The Enforcement Directorate (ED) has confiscated assets worth roughly $12 million in an ongoing probe, including a Mumbai flat owned by Shilpa Shetty. The scheme, ‘Gain Bitcoin’, launched in 2017 by Ajay Bhardwaj and Mahendra Bhardwaj, promised investors a return of 10% per month, payable in Bitcoin, and amassed about $800 million. Initially, it operated by distributing returns to early investors using funds from new participants. However, as recruiting new investors became challenging, the payouts stopped.
The organizers then converted the remaining funds into Bitcoins and hid them in anonymous digital wallets. Investigations have revealed that businessman Raj Kundra received 285 Bitcoins, now worth over $18 million, from Amit Bhardwaj, the promoter behind the scheme.
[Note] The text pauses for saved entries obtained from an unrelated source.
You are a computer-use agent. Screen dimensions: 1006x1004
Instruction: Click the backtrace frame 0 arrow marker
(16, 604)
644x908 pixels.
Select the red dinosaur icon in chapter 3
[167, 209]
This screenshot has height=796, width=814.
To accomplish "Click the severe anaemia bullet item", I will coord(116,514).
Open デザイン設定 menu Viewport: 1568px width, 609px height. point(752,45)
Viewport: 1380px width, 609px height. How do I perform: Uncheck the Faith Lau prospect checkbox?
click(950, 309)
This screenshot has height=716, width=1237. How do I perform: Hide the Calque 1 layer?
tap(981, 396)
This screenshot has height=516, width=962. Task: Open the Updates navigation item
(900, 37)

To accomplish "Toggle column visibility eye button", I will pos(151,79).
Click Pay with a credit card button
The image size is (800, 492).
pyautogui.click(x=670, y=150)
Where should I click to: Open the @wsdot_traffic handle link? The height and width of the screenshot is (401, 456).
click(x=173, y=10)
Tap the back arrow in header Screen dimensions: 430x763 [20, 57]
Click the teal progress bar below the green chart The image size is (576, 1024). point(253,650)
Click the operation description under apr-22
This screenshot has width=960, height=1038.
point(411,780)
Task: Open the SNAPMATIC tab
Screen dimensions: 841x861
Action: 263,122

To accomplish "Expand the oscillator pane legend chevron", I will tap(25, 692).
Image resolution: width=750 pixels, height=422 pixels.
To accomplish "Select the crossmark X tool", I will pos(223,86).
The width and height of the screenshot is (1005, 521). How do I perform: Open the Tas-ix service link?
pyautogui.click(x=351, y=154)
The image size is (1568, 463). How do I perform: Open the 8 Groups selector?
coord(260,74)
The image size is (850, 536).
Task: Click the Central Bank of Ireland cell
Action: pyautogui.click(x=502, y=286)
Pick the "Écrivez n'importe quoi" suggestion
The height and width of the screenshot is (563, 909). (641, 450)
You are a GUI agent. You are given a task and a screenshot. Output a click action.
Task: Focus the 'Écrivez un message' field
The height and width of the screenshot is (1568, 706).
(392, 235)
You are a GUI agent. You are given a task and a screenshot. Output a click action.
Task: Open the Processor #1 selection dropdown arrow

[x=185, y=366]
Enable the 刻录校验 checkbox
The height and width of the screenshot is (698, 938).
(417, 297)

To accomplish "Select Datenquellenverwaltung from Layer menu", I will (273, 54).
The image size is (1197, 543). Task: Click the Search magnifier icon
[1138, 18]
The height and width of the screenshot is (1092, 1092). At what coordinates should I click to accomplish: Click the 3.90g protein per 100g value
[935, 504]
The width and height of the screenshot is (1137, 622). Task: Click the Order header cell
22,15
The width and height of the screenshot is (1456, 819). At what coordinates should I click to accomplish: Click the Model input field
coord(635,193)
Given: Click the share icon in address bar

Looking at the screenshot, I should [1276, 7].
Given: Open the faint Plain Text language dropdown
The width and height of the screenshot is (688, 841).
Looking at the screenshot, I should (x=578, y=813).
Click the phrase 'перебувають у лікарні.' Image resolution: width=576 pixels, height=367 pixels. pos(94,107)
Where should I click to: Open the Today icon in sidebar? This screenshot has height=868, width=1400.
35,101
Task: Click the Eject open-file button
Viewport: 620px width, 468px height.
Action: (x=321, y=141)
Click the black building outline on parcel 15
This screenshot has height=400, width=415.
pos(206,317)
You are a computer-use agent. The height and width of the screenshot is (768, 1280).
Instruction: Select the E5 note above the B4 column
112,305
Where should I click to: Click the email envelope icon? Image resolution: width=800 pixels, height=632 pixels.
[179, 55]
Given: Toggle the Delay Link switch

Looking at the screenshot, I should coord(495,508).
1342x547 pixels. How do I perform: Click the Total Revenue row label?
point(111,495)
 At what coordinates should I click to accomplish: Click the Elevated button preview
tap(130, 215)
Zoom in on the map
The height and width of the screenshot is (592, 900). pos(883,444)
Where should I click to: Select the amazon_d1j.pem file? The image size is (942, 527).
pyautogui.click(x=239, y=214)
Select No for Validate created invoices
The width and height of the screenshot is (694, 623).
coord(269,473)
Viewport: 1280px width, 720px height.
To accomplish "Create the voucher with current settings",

The tokens were purportedly intended for a Bitcoin mining project in Ukraine that never materialized, and reports suggest Kundra still holds them. Kundra and Shetty have denied any links to the scheme and remain confident they will be cleared of all charges once the investigation is completed.
The emergence of the ‘Gain Bitcoin’ scam coincides with increased scrutiny by Indian regulators over illicit activities involving cryptocurrencies. Legal action was taken in response to a series of frauds where investors were misled by promises related to crypto mining ventures. Furthermore, the landscape of cryptocurrency scams in India is evolving, with a new pattern emerging among fraudsters. These malicious actors target unsuspecting job seekers, offering them roles that purportedly involve dealings in cryptocurrencies or related projects, only to defraud them.